**Data extract:**
===

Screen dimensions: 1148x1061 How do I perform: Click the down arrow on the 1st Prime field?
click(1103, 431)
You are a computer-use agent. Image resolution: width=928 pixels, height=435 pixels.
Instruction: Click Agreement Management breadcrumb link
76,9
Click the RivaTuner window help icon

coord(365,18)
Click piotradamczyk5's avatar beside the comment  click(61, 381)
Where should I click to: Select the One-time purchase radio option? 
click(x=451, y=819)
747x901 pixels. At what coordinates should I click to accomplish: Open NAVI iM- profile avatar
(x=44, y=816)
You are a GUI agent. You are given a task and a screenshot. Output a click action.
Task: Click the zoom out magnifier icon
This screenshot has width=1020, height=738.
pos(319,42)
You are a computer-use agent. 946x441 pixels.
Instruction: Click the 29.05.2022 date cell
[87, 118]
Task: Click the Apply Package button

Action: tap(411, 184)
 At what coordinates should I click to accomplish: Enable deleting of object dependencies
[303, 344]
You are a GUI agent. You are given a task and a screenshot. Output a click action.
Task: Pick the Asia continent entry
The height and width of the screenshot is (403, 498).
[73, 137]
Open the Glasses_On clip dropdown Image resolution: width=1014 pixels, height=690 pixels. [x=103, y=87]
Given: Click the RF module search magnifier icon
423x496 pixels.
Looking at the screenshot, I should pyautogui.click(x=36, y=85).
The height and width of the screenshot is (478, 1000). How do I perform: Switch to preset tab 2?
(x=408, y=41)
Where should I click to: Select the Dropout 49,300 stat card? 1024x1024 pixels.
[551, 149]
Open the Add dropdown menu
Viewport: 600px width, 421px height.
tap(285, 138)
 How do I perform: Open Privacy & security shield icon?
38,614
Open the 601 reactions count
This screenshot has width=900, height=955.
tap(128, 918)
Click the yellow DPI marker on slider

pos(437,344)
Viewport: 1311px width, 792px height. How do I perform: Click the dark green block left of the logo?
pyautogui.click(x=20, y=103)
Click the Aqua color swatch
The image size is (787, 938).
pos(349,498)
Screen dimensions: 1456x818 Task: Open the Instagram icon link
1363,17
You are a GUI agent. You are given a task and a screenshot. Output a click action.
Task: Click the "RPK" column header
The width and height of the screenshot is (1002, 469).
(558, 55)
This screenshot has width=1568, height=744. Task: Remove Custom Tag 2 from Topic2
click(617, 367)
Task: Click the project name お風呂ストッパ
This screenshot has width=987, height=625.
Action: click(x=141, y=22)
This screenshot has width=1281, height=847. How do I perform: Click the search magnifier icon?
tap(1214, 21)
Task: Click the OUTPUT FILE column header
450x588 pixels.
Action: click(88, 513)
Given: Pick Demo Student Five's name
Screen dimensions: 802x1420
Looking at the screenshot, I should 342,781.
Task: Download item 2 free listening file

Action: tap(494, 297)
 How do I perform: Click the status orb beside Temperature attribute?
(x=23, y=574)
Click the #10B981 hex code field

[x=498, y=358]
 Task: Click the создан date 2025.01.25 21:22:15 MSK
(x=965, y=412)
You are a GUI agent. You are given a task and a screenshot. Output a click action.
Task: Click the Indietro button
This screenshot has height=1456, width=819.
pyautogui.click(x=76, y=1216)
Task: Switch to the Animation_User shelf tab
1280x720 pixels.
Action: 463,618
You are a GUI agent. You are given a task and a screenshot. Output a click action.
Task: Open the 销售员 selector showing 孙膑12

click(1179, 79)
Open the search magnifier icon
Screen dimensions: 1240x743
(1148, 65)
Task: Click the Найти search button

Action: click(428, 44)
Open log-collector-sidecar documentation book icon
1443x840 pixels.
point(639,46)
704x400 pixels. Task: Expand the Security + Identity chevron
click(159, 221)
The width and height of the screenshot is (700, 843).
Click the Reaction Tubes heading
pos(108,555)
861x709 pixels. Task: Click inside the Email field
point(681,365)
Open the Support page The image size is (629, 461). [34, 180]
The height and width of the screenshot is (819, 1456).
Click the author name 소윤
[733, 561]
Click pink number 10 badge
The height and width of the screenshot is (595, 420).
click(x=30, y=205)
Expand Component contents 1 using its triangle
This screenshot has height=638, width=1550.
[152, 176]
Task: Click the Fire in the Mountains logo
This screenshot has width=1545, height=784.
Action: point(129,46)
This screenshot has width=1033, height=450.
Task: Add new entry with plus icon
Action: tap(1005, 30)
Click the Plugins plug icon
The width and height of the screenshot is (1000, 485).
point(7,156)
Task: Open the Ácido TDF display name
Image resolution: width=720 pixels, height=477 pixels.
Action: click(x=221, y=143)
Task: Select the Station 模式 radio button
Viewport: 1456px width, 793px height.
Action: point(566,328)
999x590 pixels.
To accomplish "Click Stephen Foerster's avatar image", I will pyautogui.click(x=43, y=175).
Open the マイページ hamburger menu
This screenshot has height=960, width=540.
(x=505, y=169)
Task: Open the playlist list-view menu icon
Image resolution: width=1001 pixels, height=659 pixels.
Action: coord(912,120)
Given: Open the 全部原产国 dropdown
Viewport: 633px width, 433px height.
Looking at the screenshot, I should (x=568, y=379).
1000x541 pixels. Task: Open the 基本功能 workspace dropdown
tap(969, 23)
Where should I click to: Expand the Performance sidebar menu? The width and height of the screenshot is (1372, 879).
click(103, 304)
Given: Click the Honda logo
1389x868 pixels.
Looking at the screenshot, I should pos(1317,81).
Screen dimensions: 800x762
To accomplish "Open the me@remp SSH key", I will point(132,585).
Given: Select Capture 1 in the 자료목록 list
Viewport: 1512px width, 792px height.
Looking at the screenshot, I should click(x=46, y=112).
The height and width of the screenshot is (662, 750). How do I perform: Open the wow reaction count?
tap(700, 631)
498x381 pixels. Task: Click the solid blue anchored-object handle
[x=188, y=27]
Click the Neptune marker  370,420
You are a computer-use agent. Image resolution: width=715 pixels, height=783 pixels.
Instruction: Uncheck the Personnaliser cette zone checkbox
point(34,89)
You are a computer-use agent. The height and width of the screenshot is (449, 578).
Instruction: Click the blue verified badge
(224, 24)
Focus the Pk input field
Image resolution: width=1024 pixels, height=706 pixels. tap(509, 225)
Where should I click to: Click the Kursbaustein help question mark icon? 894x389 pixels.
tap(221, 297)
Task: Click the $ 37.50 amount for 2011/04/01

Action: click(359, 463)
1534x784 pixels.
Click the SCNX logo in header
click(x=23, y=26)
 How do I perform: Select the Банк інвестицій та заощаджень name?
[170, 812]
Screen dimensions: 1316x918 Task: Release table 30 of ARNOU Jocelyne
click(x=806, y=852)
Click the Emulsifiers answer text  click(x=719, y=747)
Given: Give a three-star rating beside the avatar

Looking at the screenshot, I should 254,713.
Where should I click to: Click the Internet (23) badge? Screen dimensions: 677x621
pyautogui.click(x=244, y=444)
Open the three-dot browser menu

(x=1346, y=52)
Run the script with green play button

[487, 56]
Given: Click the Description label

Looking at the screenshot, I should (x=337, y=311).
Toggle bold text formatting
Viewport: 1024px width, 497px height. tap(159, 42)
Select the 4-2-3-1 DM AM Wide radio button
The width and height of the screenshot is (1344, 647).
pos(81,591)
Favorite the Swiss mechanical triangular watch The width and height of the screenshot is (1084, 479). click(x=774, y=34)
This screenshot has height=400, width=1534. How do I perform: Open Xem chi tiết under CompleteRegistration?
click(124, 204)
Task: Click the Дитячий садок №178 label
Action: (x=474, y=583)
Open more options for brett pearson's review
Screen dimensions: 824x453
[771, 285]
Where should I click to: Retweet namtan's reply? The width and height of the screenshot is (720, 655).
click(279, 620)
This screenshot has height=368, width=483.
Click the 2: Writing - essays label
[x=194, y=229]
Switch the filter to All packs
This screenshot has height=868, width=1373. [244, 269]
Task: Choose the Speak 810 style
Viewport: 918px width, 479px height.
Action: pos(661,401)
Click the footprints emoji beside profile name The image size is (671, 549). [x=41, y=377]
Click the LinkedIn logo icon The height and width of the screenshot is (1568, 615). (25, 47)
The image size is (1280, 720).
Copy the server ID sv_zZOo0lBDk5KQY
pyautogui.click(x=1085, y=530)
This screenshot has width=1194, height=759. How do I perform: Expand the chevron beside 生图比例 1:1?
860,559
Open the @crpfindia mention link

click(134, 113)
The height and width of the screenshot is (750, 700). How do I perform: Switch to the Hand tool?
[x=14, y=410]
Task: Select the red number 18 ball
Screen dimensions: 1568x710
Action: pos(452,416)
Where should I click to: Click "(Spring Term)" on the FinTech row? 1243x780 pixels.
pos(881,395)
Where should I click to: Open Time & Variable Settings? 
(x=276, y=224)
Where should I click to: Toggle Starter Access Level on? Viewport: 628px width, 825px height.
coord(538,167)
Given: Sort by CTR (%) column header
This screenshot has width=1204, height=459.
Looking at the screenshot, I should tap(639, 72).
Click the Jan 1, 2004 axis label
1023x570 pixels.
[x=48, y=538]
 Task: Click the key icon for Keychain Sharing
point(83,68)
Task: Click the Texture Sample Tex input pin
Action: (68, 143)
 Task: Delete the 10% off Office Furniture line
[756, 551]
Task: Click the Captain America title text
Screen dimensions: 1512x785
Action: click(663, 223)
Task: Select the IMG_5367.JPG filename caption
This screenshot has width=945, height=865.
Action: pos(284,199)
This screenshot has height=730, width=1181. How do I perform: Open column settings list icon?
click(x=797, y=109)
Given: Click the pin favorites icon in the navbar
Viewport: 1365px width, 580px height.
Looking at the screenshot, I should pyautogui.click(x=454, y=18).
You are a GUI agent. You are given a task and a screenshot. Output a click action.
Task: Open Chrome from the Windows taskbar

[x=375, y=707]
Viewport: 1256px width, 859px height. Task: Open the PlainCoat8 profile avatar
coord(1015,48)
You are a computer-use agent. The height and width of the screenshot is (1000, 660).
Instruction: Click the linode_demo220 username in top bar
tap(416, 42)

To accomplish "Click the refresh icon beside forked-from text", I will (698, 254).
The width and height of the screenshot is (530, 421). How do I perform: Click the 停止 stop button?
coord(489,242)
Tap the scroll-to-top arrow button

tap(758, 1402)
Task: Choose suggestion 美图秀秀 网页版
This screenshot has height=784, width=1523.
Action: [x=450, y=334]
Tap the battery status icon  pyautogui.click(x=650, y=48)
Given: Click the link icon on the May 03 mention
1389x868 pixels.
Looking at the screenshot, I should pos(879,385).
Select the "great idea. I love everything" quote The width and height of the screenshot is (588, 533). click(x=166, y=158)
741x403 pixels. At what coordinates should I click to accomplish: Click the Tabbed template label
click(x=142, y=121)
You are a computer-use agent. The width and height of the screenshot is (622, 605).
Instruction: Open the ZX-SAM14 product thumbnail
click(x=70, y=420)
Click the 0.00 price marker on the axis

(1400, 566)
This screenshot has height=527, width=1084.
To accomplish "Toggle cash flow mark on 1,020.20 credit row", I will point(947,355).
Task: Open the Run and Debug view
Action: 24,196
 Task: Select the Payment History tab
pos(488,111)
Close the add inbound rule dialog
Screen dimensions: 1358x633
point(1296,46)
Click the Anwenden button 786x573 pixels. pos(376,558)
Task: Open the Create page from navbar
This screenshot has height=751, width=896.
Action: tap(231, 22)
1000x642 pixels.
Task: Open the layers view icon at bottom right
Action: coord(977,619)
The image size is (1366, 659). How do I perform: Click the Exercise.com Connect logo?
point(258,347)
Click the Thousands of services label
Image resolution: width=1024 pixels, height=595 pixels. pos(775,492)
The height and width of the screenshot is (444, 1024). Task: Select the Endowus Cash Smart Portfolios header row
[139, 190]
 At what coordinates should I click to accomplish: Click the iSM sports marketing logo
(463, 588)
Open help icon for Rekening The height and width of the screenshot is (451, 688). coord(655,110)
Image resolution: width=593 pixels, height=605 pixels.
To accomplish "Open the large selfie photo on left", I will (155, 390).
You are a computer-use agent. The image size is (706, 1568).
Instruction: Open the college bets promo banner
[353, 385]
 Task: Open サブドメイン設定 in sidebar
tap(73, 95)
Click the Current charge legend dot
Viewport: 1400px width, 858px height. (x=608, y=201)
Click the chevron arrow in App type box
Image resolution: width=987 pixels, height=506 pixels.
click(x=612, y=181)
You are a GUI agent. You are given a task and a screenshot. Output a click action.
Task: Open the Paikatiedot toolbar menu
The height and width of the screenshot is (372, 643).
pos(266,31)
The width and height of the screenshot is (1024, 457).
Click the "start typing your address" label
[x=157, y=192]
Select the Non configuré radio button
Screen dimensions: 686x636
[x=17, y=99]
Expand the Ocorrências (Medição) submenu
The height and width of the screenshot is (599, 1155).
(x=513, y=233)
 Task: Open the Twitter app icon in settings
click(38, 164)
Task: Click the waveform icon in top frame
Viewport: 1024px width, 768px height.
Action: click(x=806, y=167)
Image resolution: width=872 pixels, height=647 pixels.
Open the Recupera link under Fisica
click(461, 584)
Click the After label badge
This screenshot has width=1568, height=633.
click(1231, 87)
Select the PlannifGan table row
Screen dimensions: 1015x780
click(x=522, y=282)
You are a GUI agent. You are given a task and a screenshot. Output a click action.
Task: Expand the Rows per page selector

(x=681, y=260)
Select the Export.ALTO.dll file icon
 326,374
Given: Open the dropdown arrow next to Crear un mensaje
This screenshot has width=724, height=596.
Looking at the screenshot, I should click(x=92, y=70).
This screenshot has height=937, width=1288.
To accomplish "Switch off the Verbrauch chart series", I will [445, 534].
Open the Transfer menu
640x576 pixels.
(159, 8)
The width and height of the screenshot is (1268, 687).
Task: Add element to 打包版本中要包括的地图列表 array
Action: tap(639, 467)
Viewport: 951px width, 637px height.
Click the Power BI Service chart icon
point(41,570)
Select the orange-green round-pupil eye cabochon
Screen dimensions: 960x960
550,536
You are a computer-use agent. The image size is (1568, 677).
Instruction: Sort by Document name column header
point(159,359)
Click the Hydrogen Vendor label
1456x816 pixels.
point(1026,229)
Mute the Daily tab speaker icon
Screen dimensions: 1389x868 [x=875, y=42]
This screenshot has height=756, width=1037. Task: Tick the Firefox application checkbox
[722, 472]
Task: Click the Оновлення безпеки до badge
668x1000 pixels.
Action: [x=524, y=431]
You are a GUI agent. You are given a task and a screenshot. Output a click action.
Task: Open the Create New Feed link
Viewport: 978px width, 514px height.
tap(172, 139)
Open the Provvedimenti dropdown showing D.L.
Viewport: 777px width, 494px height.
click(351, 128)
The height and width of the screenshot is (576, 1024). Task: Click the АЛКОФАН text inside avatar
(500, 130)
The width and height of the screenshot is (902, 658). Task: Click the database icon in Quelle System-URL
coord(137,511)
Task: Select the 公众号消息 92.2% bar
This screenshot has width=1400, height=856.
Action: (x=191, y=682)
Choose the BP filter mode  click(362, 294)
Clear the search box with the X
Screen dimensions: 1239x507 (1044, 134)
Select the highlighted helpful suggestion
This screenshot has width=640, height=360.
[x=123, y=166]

===

**Problem requirements:** Take from the material above the lines running from the one with "You are a computer-use agent. The width" through the one with "This screenshot has height=527, width=1084.", and repeat them exactly, with nothing else.

**Answer to this exercise:**
You are a computer-use agent. The width and height of the screenshot is (622, 605).
Instruction: Open the ZX-SAM14 product thumbnail
click(x=70, y=420)
Click the 0.00 price marker on the axis

(1400, 566)
This screenshot has height=527, width=1084.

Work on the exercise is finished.